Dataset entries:
--
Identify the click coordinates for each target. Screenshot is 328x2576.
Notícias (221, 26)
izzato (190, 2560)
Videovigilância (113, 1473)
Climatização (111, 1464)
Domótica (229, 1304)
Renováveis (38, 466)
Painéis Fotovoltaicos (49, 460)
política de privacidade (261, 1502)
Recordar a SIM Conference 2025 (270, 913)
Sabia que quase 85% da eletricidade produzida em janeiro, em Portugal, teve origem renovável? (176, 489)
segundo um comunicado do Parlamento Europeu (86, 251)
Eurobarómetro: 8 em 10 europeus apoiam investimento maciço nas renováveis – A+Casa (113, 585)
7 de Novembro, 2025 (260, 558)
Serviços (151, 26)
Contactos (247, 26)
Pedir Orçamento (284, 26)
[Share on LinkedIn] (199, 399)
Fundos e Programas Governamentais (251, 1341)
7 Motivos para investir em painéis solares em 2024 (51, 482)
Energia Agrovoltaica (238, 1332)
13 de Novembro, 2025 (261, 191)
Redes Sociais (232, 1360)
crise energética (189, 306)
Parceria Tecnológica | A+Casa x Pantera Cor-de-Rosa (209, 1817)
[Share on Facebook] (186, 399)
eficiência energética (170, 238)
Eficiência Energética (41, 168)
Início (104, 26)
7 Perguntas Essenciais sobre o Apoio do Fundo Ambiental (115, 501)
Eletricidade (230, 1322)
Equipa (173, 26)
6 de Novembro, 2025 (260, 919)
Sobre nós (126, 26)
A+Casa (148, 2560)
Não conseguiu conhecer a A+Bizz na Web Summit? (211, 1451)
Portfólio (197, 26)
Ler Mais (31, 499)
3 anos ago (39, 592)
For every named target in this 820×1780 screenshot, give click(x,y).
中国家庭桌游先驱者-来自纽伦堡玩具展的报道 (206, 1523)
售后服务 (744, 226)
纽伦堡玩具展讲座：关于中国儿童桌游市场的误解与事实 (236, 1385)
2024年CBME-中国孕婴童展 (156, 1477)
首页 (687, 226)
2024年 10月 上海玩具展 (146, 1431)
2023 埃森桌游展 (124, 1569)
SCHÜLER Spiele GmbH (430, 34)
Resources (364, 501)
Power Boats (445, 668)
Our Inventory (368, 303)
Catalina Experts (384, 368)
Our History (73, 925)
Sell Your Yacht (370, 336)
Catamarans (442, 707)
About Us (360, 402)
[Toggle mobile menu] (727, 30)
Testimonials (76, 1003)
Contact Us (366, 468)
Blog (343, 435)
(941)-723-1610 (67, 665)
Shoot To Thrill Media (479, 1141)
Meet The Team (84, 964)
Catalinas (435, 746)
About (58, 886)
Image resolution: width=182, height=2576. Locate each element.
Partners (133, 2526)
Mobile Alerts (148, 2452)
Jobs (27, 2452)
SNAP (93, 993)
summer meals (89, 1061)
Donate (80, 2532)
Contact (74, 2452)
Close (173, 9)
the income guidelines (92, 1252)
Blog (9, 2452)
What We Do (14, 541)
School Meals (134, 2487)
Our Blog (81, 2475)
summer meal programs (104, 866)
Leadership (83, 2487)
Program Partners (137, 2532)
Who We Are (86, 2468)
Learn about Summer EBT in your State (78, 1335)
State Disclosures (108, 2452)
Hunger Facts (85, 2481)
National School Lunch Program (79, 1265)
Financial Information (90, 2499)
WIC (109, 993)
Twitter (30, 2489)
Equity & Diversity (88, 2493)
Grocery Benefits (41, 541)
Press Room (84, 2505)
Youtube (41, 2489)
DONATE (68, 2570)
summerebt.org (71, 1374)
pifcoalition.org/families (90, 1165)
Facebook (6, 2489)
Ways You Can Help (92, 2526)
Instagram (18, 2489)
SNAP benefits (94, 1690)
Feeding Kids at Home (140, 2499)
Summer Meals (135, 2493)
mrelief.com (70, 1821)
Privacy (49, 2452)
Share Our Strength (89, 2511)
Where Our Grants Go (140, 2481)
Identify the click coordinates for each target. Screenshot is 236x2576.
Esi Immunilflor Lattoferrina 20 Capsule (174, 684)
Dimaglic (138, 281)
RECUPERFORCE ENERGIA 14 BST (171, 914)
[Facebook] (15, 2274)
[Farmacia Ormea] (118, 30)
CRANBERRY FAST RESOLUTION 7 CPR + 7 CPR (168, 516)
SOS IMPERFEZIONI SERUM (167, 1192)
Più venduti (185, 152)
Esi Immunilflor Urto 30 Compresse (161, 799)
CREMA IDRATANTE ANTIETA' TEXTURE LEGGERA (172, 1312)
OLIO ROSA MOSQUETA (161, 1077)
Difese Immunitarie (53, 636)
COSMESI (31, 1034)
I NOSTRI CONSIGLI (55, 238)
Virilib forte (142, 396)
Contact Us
--
What you return must be an exact retyping of the lines above starting at the line with "Eficiência Energética (41, 168)" and ending at the line with "Who We Are (86, 2468)", and nothing besides.

> [Task solution]:
Eficiência Energética (41, 168)
Início (104, 26)
7 Perguntas Essenciais sobre o Apoio do Fundo Ambiental (115, 501)
Eletricidade (230, 1322)
Equipa (173, 26)
6 de Novembro, 2025 (260, 919)
Sobre nós (126, 26)
A+Casa (148, 2560)
Não conseguiu conhecer a A+Bizz na Web Summit? (211, 1451)
Portfólio (197, 26)
Ler Mais (31, 499)
3 anos ago (39, 592)
For every named target in this 820×1780 screenshot, give click(x,y).
中国家庭桌游先驱者-来自纽伦堡玩具展的报道 (206, 1523)
售后服务 (744, 226)
纽伦堡玩具展讲座：关于中国儿童桌游市场的误解与事实 (236, 1385)
2024年CBME-中国孕婴童展 (156, 1477)
首页 (687, 226)
2024年 10月 上海玩具展 (146, 1431)
2023 埃森桌游展 (124, 1569)
SCHÜLER Spiele GmbH (430, 34)
Resources (364, 501)
Power Boats (445, 668)
Our Inventory (368, 303)
Catalina Experts (384, 368)
Our History (73, 925)
Sell Your Yacht (370, 336)
Catamarans (442, 707)
About Us (360, 402)
[Toggle mobile menu] (727, 30)
Testimonials (76, 1003)
Contact Us (366, 468)
Blog (343, 435)
(941)-723-1610 (67, 665)
Shoot To Thrill Media (479, 1141)
Meet The Team (84, 964)
Catalinas (435, 746)
About (58, 886)
Image resolution: width=182, height=2576. Locate each element.
Partners (133, 2526)
Mobile Alerts (148, 2452)
Jobs (27, 2452)
SNAP (93, 993)
summer meals (89, 1061)
Donate (80, 2532)
Contact (74, 2452)
Close (173, 9)
the income guidelines (92, 1252)
Blog (9, 2452)
What We Do (14, 541)
School Meals (134, 2487)
Our Blog (81, 2475)
summer meal programs (104, 866)
Leadership (83, 2487)
Program Partners (137, 2532)
Who We Are (86, 2468)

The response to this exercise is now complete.